What the exercise asks:
Reproduce the passage on individuation from "Because of dysfunctional" up to and including "strivings as adolescents.", substituting "drive" for "motivation" wherever it occurs.

Document:
══════════
Individuation, the process of becoming a separate individual psychologically and cognitively, begins in infancy and continues into adulthood. A baby must first feel safe with its mother and caretakers. Psychoanalyst Erik Erikson believed that basic trust or mistrust takes hold in the first 18 months of development and is dependent on consistent comfort and fulfillment of an infant’s basic needs. If caregivers are emotionally unavailable, rejecting, or inconsistent, the child won’t have a sense of safety in the world.

Erikson said, “Doubt is the brother of shame.” In the second stage, up until the age of 3, a child learns self-control, beginning with controlling its bodily elimination. Here’s where a child begins to exercise choice by saying no and expressing its wants and preferences. This builds confidence and a sense of independence. If these natural developments aren’t supported, a toddler will feel inadequate and doubtful. Imagine if your choices were continually ignored or denied by an authority figure who is your entire world. You’d start to doubt yourself and soon feel ashamed.

Because of dysfunctional parenting, codependents often lack intrinsic motivation and a sense of agency. Their connection to those inner resources hasn’t been developed. Although they may be competent – and many do not feel confident or competent in a variety of areas even if they actually are – they have difficulty motivating themselves, unless there is an external deadline, reward, support, or competition. The most effective and enduring motivation comes from within. But if you grew up in an authoritarian, chaotic, neglectful, or controlled environment, it’s doubtful that you received support and encouragement. Both those, along with the freedom to experiment and explore your innate urges and preferences, are needed to allow intrinsic motivation to develop naturally. Sometimes, parents are more permissive with toddlers and then squelch their independent strivings as adolescents.
══════════
Available data:

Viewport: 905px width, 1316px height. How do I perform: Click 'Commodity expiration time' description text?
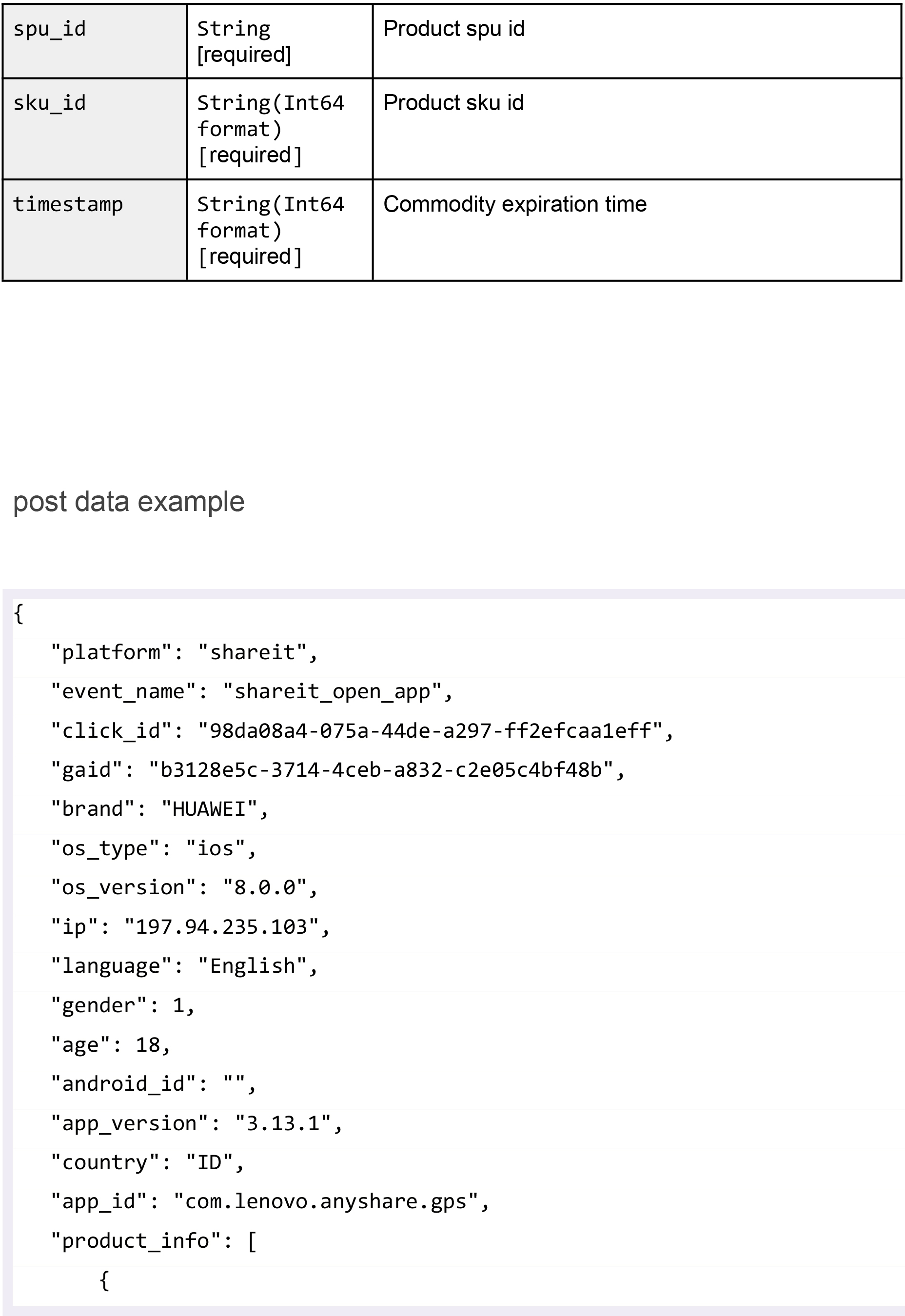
══════════
Complete output:
Because of dysfunctional parenting, codependents often lack intrinsic drive and a sense of agency. Their connection to those inner resources hasn’t been developed. Although they may be competent – and many do not feel confident or competent in a variety of areas even if they actually are – they have difficulty motivating themselves, unless there is an external deadline, reward, support, or competition. The most effective and enduring drive comes from within. But if you grew up in an authoritarian, chaotic, neglectful, or controlled environment, it’s doubtful that you received support and encouragement. Both those, along with the freedom to experiment and explore your innate urges and preferences, are needed to allow intrinsic drive to develop naturally. Sometimes, parents are more permissive with toddlers and then squelch their independent strivings as adolescents.